Banda do Mar is the eponymous debut album of Luso-Brazilian band Banda do Mar, released for digital download on August 5, 2014 under the Sony Music label. The album's physical version was released on 5 September 2014.

The vinyl edition was released as a blue vinyl pressing through the magazine NOIZE (first vinyl discs subscription service in Latin America, and second vinyl manufacturer behind only Brazil Polysom), including in the vinyl pressing is a magazine issue that talks about the debut album.

It was voted the fourth best national disc of 2014 by Rolling Stone Brazil. In 2015, it was nominated for the 16th Latin Grammy Awards in the Best Brazilian Rock Album category, with the track "Mais Ninguém" being nominated for the Best Brazilian Song category.

(Items excerpted from a collection)
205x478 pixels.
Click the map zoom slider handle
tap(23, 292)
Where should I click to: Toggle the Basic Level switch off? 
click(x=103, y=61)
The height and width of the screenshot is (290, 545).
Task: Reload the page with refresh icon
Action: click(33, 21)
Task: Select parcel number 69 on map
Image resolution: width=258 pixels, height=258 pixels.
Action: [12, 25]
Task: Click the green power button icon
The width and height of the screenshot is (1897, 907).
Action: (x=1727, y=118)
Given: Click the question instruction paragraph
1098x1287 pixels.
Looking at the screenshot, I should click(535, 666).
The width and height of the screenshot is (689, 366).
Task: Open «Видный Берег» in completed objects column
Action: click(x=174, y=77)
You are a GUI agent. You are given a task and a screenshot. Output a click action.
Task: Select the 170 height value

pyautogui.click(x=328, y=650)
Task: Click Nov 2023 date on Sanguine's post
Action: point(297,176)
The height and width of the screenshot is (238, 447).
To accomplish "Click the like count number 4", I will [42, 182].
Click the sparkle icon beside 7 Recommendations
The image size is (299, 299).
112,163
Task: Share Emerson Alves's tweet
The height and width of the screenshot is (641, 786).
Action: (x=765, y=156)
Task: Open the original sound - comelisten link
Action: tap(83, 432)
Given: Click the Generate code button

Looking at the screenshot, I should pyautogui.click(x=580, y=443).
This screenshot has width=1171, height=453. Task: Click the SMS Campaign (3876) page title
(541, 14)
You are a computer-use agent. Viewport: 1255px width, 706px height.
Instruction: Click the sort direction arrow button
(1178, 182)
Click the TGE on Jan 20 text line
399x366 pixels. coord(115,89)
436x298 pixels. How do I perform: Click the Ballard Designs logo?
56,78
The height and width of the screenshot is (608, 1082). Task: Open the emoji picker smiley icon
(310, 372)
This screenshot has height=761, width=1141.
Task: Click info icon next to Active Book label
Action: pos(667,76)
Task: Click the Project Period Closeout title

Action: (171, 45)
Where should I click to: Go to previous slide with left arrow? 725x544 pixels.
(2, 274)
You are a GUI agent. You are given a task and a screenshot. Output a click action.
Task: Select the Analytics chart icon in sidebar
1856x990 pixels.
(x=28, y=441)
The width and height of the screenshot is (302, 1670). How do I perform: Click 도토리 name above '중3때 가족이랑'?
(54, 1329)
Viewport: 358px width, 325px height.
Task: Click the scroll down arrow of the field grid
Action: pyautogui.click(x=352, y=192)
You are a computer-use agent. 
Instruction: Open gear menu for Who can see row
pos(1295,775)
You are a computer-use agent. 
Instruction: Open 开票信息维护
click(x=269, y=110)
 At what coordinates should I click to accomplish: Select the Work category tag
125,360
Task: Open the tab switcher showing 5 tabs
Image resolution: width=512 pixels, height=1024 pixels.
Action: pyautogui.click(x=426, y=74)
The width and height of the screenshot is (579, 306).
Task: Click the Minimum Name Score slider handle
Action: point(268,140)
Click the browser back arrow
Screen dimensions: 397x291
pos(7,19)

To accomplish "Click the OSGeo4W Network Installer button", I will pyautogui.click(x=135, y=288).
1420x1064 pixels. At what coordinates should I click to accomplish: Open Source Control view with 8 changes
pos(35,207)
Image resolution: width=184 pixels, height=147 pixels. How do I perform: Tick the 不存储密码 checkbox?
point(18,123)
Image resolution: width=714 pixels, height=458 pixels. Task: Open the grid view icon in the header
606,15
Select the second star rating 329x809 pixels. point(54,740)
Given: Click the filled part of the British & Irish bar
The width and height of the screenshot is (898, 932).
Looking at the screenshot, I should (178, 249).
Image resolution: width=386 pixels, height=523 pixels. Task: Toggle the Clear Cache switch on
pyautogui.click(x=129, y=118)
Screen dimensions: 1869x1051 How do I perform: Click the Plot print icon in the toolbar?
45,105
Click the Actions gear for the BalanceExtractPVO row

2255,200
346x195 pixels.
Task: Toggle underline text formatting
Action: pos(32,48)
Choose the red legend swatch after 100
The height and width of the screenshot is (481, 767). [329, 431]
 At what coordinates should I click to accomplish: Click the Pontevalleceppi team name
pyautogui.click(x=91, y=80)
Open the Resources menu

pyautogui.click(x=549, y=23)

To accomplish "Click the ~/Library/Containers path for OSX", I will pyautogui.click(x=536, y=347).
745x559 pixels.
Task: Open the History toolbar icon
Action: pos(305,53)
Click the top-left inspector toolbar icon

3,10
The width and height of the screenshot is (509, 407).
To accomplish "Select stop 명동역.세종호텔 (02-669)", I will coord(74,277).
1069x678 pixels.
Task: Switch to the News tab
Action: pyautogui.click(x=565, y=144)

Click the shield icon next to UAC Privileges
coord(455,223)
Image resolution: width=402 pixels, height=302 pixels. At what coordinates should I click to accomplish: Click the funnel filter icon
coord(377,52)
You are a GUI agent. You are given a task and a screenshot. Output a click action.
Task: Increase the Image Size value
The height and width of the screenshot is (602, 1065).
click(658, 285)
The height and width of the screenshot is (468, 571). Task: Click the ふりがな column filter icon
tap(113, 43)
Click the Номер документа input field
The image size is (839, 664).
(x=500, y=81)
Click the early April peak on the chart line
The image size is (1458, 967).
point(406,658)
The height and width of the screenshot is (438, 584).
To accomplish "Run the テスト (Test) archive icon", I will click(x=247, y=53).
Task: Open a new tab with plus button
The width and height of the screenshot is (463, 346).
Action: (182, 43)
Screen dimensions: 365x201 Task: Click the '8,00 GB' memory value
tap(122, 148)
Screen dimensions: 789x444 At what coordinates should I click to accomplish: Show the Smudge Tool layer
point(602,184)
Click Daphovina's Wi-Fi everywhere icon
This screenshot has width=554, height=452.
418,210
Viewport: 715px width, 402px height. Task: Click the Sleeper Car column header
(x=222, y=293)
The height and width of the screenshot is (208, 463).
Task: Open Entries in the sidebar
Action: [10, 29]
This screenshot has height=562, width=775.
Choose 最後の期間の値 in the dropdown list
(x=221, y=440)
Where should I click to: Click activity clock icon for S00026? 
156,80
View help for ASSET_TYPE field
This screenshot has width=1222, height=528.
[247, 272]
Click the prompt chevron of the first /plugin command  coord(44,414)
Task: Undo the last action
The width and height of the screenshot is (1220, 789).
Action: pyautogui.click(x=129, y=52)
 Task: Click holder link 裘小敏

GIVEN TASK | Retype the passage about the album Banda do Mar word for word, everything from "Banda do Mar is" down to "the debut album.". The items are independent material and have no connection to the text about the album Banda do Mar.

THE RESPONSE |
Banda do Mar is the eponymous debut album of Luso-Brazilian band Banda do Mar, released for digital download on August 5, 2014 under the Sony Music label. The album's physical version was released on 5 September 2014.

The vinyl edition was released as a blue vinyl pressing through the magazine NOIZE (first vinyl discs subscription service in Latin America, and second vinyl manufacturer behind only Brazil Polysom), including in the vinyl pressing is a magazine issue that talks about the debut album.